Release
We started the day knowing that to keep the project schedule we needed to get the first pre-release out today. At 10 we met and agreed there was no reason we could think for not getting it out. During the day we found a few bits and pieces, but managed to iron them out. Everything fell into place and it was out at 4:30 which meant Angela and I were free to go and play Interclub teams.
Teams
After giving up in 1998 I've been playing bridge again since July, but until today only pairs. We were asked to substitute for another pair that couldn't play tonight. It was my first attempt at teams for seven years, and Angela's first attempt ever. I wasn't expecting it to go well, and it didn't, but not for the reason we expected. When we swapped tables to play against the other pair we ended up sitting the same way as our team-mates, immediately invalidating the result. The format was a 24 board swapping opponents after 12 boards. We ddn't notice the wrong seating until after the first 12 boards, wiping out the result. At least we sat correctly for the second half so half the match counted.

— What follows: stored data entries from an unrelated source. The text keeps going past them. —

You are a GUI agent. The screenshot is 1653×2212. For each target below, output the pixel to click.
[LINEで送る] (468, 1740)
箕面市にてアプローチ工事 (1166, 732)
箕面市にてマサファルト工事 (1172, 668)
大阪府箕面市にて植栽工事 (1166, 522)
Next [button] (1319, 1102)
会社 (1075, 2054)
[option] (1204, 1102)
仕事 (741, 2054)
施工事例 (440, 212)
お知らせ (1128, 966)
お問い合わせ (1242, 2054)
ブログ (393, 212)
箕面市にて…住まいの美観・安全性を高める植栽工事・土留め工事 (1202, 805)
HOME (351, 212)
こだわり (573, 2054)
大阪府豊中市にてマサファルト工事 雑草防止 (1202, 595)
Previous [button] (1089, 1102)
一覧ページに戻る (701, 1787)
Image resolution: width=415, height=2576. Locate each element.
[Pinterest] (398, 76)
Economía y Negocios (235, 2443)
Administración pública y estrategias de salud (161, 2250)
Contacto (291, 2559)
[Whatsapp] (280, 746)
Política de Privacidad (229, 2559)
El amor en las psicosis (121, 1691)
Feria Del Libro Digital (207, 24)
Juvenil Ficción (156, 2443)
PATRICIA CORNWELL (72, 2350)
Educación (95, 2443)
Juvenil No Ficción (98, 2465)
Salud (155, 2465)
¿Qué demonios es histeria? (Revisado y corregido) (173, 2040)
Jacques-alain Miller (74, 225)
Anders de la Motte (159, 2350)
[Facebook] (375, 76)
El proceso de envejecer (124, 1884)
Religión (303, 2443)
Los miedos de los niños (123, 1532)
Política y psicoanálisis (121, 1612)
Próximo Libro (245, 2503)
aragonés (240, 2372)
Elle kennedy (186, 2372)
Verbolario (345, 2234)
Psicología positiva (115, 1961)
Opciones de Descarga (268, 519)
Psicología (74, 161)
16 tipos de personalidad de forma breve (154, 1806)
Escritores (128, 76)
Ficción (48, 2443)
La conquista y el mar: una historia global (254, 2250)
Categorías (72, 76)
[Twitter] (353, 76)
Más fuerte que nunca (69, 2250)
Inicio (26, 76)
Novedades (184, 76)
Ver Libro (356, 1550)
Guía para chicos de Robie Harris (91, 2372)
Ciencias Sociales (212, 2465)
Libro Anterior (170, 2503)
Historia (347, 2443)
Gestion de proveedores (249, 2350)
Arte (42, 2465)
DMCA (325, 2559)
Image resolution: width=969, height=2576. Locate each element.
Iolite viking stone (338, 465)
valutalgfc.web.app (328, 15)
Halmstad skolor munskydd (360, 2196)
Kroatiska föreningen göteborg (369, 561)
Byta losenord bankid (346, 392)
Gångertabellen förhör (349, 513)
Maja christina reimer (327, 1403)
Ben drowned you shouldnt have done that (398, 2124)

When we left the table after the second round I felt we had done badly. Luckily for us the opponents did worse, so we had quite a tidy win.
Truth: Pravda Lives
Remember Pravda, the newspaper of the Comunist Party of The USSR? Despite its name meaning "Truth", for seventy nine years it was the boring parrot of whatever its totalitarian masters wasnted to say. Somehow it survived the break-up of the Soviet Union, although it did split between the hard-line comunists who now run the paper edition and a more pro-Russian faction that created the Pravda.ru news service.Pravda.ru now sports Google ads and other signs of on-line capitalism, and recently published an article on a group of Americans who met for a weekend of fish-hook suspension.
The article was originally written in Russian the quaint translation requires careful reading which reveals more a whiff of the old communist dissaproval of western trends.